Collected data:
= = = = =

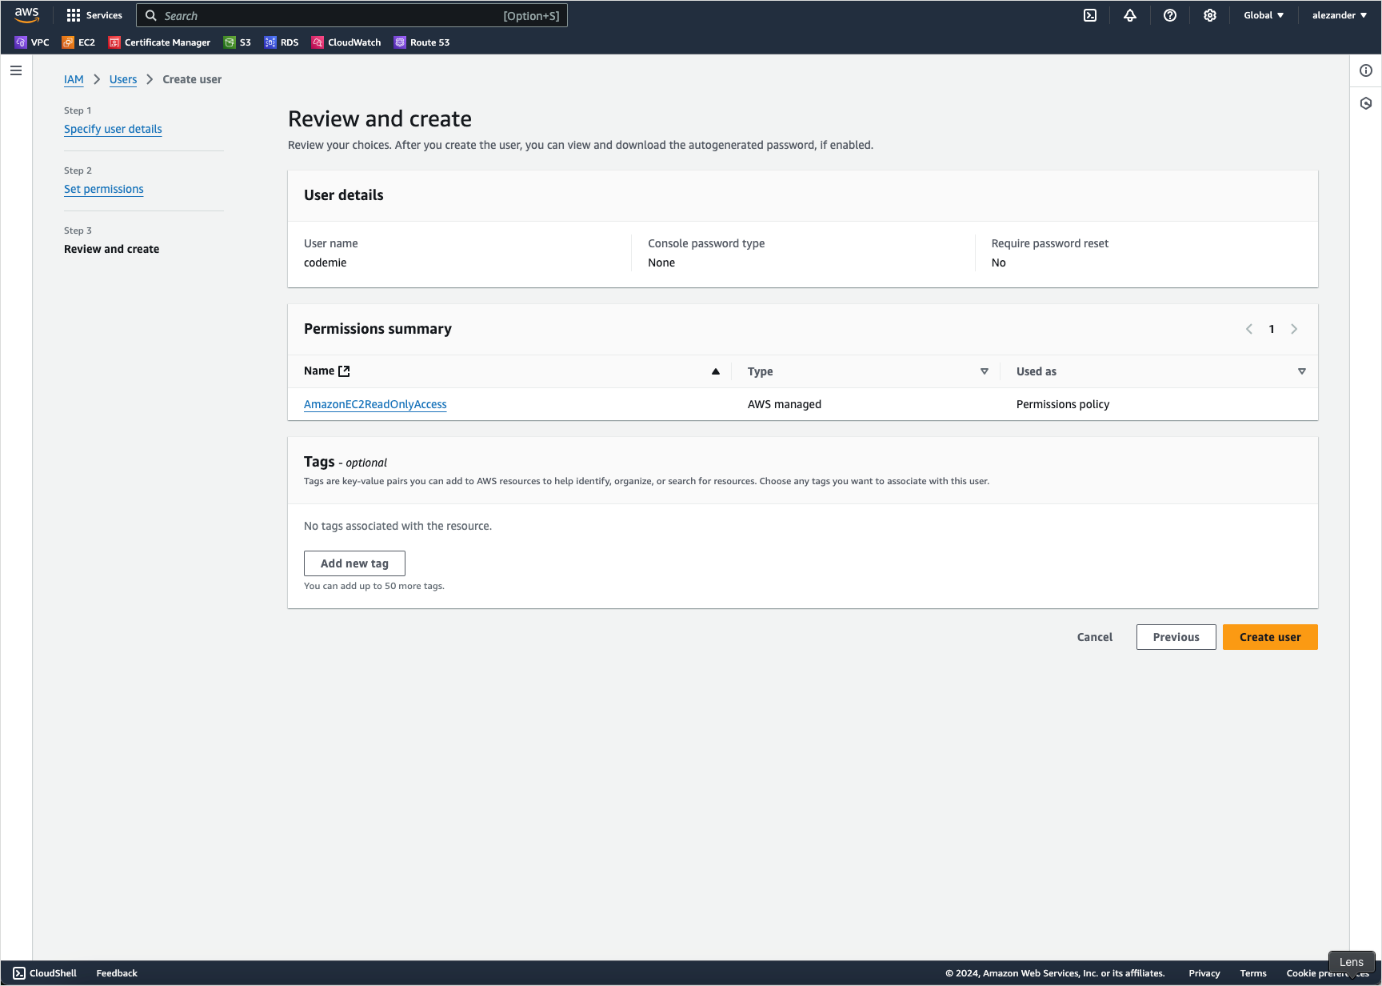Viewport: 1382px width, 986px height.
Task: Open the CloudWatch service shortcut
Action: coord(345,42)
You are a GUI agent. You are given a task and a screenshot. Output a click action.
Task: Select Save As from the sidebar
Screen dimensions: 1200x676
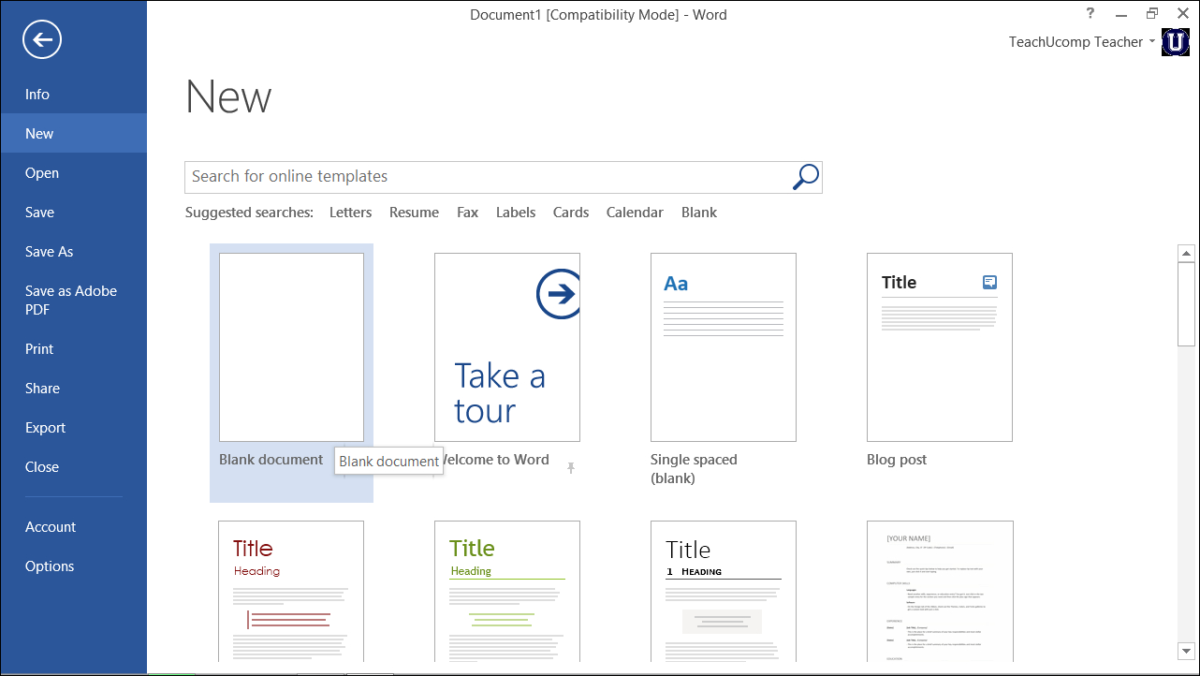click(x=47, y=251)
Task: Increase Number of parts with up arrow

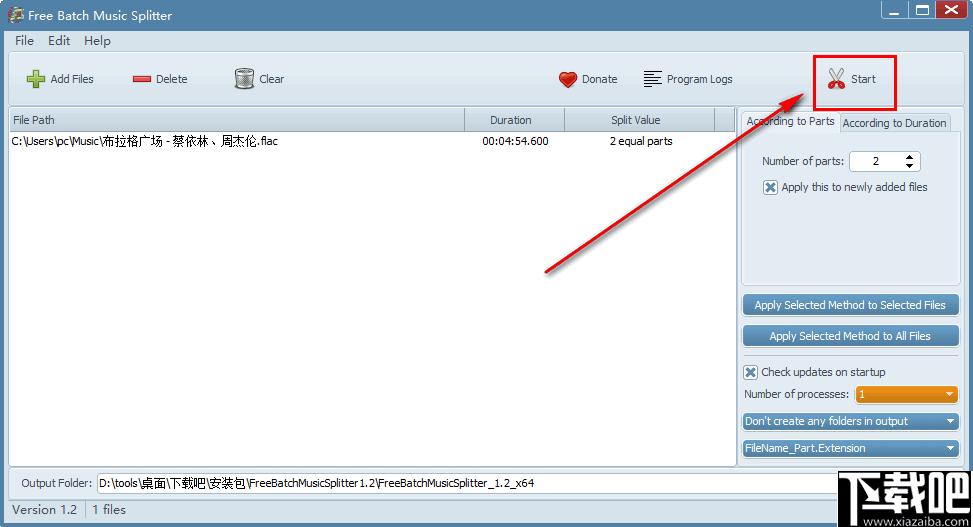Action: [909, 157]
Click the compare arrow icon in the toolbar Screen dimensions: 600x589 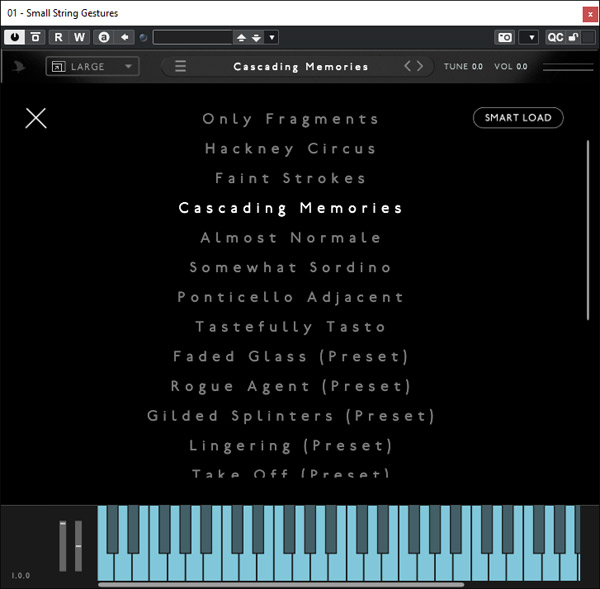[x=125, y=37]
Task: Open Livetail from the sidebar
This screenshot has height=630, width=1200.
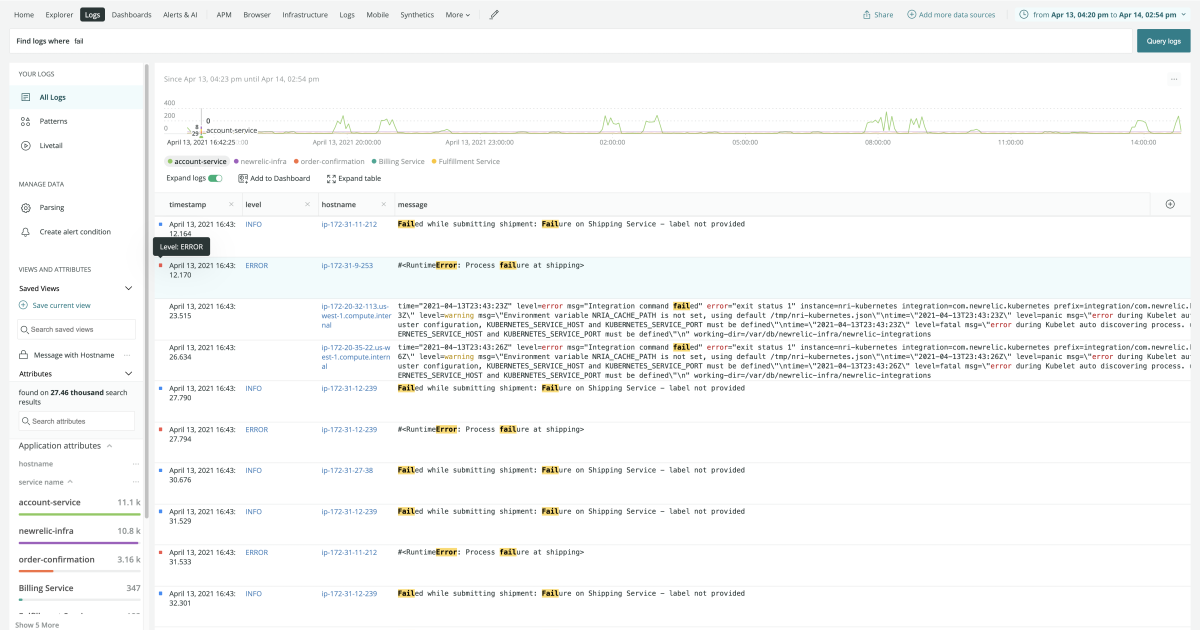Action: pos(26,145)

= = = = =

■ Requirement:
Of the lines above, show those in which "from" appears.

■ Written answer:
Task: Select Save As from the sidebar
Task: Open Livetail from the sidebar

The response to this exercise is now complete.